Nikaiankh II was an Ancient Egyptian local official who his known from his rock cut tomb at Tehna (tomb no. 15), about 2 km south of Akoris.

In his tomb Nikaiankh bears the titles royal acquaintance (rekh-niswt), steward of the great estate (imi-ra pr hut aat), and overseer of the priests of Hathor, lady of Rainet. His parents were called Debet (mother) and Heti. Several children are known, but the name of the wife is lost.

His rock cut tomb copies a mastaba. It is cut into the rocky mountain. Mastabas are normally free standing monuments built of stones or mud brick.

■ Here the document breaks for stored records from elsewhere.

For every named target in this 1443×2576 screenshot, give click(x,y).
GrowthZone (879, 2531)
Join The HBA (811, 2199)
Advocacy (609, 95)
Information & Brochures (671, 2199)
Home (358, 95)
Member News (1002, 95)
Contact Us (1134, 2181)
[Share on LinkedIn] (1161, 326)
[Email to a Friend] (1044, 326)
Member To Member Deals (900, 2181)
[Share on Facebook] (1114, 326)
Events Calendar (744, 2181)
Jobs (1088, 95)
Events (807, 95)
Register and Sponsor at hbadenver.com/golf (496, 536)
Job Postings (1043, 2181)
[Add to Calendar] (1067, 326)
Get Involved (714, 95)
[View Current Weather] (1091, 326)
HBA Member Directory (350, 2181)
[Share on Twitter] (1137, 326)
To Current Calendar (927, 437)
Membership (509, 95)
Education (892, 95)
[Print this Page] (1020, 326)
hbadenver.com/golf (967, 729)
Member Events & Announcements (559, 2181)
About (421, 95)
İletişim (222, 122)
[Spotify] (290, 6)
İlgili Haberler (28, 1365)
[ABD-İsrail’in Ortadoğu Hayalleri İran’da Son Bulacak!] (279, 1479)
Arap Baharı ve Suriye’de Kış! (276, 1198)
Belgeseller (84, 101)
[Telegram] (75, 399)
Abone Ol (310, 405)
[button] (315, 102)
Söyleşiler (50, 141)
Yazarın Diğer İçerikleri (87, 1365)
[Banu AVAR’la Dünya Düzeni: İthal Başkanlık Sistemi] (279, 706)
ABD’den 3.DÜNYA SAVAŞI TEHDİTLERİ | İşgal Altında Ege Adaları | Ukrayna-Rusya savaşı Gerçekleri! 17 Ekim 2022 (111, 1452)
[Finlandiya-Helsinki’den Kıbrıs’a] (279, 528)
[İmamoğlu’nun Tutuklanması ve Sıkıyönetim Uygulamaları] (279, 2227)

However, in this case it is carved in the rocks. It has an inner chapel and three shafts going done to burial chambers. The chapel is decorated with reliefs showing Nikaiankh and his family. There are also several statues carved into the rock, showing again Nikaiankh and family members.

The tomb was first fully recorded between 2007 and 2011 by an Australian team that copied and photographed several decorated tombs at Tehna and published three of them in a monograph.

== Literature ==
- Elizabeth Thompson (2014): The Old Kingdom cemetery at Tehna. Volume I: The tombs of Nikaiankh I, Nikaiankh II and Kaihep (= Australian Centre for Egyptology: Reports. Band 35). Oxford, ISBN 978-0-85668-865-2, pp. 60–82, plates 26–40, 59–64.